Embarrassingly parallel: | Buffon-Laplace needle problem, Dense matrix-vector multiply |
Nearest neighbor: | Game of life, Sharks & fishes, Grid of resistors, Laplace's equation, Quantum dynamics |
All-to-all: | Sparse matrix-vector multiply, Sparse conjugate gradient, Matrix power via prefix |
Shared memory: | LU decomposition, Shallow water model, Randomized selection, Breadth-first search |
Other: | Sorting |
We need to measure the time students spend working on programming assignments with the task that they are working on at that time (e.g., serial coding, parallelization, debugging, tuning). We used three distinct methods: (1) explicit recording by subject in diaries (either paper or web-based); (2) implicit recording by instrumenting the development environment; and (3) sampling by an operating system installed tool (e.g., Hackystat 1). Each of these approaches has strengths and limitations. But significantly, they all give different answers. After conducting a series of tests using variations on these techniques, we settled on a hybrid approach that combines diaries with an instrumented programming environment that captures a time-stamped record of all compiler invocations (including capture of source code), all programs invoked by the subject as a shell command, and interactions with supported editors. Elsewhere 2, we describe the details of how we gather this information and convert it into a record of programmer effort.

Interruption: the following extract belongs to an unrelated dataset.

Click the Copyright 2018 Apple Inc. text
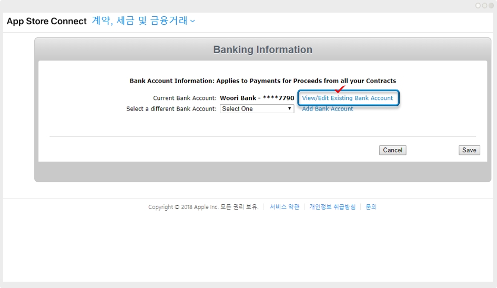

After students completed an assignment, the data was transmitted to the University of Maryland, where it was added to our Experiment Manager database. Looking at the database allows post-project analysis to be conducted to study the various hypotheses we have collected via our folklore collection process.
For example, given workflow data from a set of students, the following hypotheses that are the subjective opinion of many in the HPCS community, collected via surveys at several HPCS meetings, can be tested 3:
- Hyp 1: The average time to fix a defect due to race conditions will be longer in a shared memory program compared to a message-passing program. To test this hypothesis we can measure the time to fix defects due to race conditions.
- Hyp. 2: On average, shared memory programs will require less effort than message passing, but the shared memory outliers will be greater than the message passing outliers. To test this hypothesis we measure the total development time.
- Hyp. 3: There will be more students who submit incorrect shared memory programs compared to message-passing programs. To test this hypothesis we can measure the number of students who submit incorrect solutions.
- Hyp. 4: An MPI implementation will require more code than an OpenMP implementation. To test this hypothesis we can measure the size of code for each implementation.
The classroom studies are the first part of a larger series of studies we are conducting (Figure 2). We first run pilot studies with students. We next conduct classroom studies, then move onto controlled studies with experienced programmers, and finally conduct experiments in situ with development teams. Each of these steps contributes to our testing of hypotheses by exploiting the unique aspects of each environment (i.e., replicated experiments in classroom studies and multi-person development with in situ teams). We can also compare our results with recent studies of existing HPC codes 4.